# Debate analysis example

In this notebook we present an example of how to evaluate the aspects we defined on shprt debate. We will use as example a the topic of Universal Basic Income. 
We will use three different debates: 
* one from [Wikidebate](https://en.wikiversity.org/wiki/Category:Wikidebates) titled ['_Should universal basic income be established?_'](https://en.wikiversity.org/wiki/Should_universal_basic_income_be_established%3F)
* one from [Kialo](https://www.kialo.com) titled ['_Should governments provide a universal basic income?_'](https://www.kialo.com/should-governments-provide-a-universal-basic-income-14053)
* one from [/rchangemyview](https://www.reddit.com/r/changemyview/) titled ['_CMV: Universal basic income is the way of the future._'](https://www.reddit.com/r/changemyview/comments/tdmuae/cmv_universal_basic_income_is_the_way_of_the/).

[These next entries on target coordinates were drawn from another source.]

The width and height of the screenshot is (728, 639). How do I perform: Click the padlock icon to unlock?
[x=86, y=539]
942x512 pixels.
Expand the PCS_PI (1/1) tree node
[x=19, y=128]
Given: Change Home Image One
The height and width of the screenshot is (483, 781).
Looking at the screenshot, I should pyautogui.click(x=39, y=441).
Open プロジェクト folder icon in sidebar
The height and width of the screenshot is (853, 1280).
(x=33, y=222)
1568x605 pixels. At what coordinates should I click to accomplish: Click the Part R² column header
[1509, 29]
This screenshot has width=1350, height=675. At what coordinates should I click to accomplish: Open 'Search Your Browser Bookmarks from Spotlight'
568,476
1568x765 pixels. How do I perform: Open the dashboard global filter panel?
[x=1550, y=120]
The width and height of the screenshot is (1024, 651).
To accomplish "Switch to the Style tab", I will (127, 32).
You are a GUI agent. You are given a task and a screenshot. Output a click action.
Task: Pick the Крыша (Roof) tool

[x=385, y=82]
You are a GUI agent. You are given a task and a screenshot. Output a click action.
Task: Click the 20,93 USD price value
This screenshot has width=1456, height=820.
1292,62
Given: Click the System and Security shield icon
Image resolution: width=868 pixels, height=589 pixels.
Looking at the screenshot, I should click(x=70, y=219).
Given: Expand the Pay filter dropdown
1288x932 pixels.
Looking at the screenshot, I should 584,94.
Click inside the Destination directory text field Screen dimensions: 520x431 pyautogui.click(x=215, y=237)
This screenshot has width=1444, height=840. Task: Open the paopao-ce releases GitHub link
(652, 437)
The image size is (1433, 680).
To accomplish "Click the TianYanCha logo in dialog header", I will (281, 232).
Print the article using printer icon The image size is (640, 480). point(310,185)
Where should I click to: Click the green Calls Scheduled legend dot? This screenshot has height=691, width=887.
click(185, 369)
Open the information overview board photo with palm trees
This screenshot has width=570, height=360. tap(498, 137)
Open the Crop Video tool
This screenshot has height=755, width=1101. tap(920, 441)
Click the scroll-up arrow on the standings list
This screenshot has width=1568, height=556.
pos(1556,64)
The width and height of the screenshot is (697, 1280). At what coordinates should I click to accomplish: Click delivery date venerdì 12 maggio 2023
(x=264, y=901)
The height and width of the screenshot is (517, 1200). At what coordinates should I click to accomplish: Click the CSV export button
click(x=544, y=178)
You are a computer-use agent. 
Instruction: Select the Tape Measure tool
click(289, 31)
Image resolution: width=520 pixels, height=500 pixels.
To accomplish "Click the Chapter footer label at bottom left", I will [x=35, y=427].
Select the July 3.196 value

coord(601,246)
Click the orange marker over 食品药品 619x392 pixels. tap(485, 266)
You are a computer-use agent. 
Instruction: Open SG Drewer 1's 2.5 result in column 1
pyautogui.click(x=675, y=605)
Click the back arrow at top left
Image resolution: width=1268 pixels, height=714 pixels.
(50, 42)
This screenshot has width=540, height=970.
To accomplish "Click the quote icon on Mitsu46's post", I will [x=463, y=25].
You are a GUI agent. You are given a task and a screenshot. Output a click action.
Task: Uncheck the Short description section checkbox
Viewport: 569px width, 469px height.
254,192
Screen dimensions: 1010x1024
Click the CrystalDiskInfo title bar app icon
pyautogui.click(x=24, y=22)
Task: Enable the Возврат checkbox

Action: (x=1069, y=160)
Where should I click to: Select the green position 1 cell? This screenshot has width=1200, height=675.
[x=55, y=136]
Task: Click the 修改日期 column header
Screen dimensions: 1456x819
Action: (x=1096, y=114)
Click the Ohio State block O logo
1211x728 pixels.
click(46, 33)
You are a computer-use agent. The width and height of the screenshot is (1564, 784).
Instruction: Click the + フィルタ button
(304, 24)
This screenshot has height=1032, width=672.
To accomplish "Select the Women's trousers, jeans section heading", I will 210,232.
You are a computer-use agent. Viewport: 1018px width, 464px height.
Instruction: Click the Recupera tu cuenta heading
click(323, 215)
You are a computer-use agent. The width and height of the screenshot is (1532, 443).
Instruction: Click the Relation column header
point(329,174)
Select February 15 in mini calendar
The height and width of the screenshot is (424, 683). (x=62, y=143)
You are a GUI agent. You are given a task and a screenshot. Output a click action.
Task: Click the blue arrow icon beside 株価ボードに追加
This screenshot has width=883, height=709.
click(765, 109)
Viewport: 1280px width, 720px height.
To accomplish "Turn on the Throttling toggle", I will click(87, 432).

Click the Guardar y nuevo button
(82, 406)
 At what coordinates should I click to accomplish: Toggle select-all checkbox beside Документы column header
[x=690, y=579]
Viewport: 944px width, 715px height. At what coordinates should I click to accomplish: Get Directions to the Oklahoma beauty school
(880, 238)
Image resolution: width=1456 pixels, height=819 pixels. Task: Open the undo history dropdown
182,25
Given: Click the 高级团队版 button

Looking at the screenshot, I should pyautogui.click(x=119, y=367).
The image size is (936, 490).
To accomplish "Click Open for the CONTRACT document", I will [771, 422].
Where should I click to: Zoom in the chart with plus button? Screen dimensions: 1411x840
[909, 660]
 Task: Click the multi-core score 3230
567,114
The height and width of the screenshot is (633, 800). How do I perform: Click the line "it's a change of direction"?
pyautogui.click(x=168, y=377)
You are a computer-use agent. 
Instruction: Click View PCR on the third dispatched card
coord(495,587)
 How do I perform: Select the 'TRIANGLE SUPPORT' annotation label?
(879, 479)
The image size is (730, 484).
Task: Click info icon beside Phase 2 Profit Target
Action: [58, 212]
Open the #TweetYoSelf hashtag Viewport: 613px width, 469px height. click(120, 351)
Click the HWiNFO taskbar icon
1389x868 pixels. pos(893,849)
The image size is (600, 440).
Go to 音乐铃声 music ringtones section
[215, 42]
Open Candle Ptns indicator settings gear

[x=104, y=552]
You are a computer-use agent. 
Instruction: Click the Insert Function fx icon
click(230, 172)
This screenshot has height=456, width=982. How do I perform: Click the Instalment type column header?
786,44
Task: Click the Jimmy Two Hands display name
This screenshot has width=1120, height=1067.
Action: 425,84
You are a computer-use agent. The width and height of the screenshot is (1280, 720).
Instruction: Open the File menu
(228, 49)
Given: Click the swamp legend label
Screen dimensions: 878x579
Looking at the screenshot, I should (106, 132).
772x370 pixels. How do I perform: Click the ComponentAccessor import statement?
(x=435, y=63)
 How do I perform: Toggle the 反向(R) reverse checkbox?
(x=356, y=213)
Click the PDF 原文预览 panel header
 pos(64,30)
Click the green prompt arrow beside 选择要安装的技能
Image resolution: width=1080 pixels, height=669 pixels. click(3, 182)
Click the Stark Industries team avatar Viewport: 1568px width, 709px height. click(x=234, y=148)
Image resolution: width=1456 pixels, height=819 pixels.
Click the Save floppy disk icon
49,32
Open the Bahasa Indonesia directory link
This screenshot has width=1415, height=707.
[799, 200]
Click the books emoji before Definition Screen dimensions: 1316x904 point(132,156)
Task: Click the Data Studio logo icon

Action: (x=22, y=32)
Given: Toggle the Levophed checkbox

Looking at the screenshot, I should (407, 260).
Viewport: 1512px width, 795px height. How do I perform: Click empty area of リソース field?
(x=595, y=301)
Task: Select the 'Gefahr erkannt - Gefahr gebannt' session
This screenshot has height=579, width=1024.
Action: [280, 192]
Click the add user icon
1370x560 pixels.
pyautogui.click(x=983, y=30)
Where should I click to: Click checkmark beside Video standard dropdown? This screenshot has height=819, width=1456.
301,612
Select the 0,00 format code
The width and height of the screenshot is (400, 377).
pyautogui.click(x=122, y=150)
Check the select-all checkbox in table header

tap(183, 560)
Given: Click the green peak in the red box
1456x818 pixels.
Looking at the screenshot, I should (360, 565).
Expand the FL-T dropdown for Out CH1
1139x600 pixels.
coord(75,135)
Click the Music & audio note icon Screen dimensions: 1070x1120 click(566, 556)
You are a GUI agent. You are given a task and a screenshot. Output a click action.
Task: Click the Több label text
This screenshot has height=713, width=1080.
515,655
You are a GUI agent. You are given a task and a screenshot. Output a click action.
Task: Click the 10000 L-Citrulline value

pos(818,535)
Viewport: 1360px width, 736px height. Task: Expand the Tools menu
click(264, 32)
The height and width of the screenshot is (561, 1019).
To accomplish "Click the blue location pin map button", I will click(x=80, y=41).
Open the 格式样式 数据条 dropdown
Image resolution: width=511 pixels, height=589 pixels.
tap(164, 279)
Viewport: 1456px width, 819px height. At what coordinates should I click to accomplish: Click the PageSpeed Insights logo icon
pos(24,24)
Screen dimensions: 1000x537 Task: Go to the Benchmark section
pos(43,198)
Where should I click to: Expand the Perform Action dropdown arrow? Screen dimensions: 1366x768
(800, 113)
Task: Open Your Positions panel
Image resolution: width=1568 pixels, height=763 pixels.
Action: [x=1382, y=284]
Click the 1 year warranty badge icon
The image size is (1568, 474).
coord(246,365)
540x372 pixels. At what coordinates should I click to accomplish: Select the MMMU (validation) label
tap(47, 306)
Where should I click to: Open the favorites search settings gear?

For further general information on data collection see the readme file and `src/data_collection/` folder for the code.

We start by importing all the functions we will use to evaluate the defined metrics.

In [None]:
from src.complexity_utils import *
from src.disagreement_utils import *
from src.equality_engagement_utils import *
from src.reason_utils import *
from src.sentiment_utils import *
from src.sourcing_utils import *
from src.topic_distance_utils import *

from sentence_transformers import SentenceTransformer,util,SimilarityFunction
from transformers import AutoTokenizer

import pandas as pd

We proceeed to import the data we need. In this notebook we have three separated csv files, each row of these files contain a post, which is assigned with the following infomration:
* **id**: a unique id identifying the post
* **page_id**: an id identifying the topic 
* **item**: the content of the post
* **parent_id**: the id of the parent post, in the case of root post this value is 0
* **title**: a title identifying the topic
* **debate_id**: an id identifying the debate (as Kialo and CMV in the original dataset may have different debates for the same topic)
* **length**: post length in charachters
* **level**: depth level of the post (root posts are assigned with a level of 0)
* **thread_id**: an id identifying the thread each post belongs to
* **author**: author(s) of the post, in the case of Wikidebate more than one user could be involved. In the case of Kialo we cannot associate each post with its authors, thus this column is assigned with Nan values, while we use unmatched statistics when needed.
* **platform**: short name of the platform the post was published in. 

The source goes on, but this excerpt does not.